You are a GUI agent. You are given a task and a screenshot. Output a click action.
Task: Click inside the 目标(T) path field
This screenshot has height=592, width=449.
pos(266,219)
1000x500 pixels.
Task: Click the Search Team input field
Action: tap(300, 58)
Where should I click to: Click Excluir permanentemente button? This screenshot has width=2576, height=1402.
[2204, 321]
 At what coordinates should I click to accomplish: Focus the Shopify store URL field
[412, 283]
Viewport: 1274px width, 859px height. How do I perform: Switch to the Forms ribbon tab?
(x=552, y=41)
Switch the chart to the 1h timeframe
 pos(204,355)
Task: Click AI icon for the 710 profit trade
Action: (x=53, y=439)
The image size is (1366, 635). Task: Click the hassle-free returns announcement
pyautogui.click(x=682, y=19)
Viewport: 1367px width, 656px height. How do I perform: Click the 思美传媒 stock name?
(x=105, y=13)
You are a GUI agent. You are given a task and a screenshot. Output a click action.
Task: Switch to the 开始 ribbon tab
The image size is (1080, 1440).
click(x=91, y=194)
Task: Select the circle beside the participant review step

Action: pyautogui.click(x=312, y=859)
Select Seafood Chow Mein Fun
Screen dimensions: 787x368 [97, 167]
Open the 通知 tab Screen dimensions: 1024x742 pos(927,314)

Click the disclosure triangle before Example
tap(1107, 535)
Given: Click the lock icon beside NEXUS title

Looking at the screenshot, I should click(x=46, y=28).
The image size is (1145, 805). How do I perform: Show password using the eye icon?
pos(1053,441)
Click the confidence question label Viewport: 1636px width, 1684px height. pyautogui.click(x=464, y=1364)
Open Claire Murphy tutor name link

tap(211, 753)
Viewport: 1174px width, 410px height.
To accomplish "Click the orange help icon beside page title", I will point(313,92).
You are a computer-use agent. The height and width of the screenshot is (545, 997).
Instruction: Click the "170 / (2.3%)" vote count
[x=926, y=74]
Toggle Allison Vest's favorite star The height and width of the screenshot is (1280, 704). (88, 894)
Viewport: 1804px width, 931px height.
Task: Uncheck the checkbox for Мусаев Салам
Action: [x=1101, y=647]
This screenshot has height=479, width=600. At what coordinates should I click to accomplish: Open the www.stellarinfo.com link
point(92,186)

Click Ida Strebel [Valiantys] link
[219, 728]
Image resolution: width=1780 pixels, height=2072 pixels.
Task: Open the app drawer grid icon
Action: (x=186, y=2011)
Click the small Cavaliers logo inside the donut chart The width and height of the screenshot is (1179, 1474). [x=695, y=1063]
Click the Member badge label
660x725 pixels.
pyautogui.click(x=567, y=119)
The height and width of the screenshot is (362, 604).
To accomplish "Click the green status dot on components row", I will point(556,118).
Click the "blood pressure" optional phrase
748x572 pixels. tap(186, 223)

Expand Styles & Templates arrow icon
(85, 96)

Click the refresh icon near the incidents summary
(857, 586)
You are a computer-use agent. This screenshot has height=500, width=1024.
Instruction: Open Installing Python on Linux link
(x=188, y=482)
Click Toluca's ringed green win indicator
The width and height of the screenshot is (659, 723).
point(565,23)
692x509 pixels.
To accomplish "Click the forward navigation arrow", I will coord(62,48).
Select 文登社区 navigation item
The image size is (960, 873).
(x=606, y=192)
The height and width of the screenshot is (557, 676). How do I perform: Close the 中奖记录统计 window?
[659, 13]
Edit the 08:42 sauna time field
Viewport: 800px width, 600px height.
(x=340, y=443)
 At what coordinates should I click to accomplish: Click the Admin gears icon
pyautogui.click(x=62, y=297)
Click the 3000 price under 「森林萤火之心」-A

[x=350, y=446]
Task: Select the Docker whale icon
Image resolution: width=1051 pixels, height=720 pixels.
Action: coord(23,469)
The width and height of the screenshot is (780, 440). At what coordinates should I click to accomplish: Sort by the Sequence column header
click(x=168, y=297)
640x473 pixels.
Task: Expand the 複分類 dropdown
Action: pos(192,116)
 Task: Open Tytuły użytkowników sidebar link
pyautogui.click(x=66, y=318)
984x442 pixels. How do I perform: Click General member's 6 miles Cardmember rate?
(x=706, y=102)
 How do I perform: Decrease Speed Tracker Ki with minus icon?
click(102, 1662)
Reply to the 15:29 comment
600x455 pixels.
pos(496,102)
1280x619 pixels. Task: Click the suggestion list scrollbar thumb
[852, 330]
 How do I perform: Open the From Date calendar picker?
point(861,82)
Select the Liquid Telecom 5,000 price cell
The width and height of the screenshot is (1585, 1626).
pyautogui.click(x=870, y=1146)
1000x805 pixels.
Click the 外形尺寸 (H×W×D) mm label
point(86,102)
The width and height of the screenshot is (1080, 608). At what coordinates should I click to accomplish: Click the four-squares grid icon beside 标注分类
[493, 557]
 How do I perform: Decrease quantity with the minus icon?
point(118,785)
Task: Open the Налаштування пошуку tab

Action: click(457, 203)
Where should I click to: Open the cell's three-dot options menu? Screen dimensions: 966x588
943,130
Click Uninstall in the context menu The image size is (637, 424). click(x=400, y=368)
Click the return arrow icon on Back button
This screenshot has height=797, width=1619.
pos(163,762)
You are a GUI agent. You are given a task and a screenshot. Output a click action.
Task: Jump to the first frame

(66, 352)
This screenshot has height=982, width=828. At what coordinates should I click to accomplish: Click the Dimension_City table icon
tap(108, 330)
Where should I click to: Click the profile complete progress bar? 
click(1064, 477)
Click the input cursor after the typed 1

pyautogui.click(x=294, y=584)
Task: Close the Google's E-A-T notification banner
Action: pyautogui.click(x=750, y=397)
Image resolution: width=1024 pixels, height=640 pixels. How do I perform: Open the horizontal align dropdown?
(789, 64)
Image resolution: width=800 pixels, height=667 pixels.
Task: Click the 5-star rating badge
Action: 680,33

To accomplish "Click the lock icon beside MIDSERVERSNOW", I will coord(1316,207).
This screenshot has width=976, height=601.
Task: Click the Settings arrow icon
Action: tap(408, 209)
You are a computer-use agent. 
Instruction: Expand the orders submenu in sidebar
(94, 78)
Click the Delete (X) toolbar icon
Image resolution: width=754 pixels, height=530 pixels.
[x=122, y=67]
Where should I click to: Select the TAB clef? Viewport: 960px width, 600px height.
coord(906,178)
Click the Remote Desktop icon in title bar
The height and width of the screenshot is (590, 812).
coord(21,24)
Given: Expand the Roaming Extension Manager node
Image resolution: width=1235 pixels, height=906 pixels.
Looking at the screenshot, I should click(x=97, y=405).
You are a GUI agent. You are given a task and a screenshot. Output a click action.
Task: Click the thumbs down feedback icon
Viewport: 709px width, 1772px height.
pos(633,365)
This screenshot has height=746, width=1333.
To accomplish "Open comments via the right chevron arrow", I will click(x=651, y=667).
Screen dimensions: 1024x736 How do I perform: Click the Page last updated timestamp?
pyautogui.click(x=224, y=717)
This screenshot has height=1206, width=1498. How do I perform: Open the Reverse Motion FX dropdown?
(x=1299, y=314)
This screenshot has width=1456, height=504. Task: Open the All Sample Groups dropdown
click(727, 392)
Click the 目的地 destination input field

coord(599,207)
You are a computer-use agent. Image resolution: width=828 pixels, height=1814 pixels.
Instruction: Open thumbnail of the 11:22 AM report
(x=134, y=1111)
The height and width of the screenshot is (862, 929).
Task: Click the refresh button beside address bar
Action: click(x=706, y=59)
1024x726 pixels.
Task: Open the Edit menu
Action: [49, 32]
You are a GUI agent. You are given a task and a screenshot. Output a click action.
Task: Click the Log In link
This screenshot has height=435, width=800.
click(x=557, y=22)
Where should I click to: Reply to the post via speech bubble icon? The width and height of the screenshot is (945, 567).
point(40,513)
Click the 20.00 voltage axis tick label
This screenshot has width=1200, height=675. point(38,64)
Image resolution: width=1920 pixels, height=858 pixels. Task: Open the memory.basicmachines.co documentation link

WORK REQUIRED: When a line in the material contains the string "inside", copy that line.

TASK SOLUTION:
Task: Click inside the 目标(T) path field
Click the small Cavaliers logo inside the donut chart The width and height of the screenshot is (1179, 1474). [x=695, y=1063]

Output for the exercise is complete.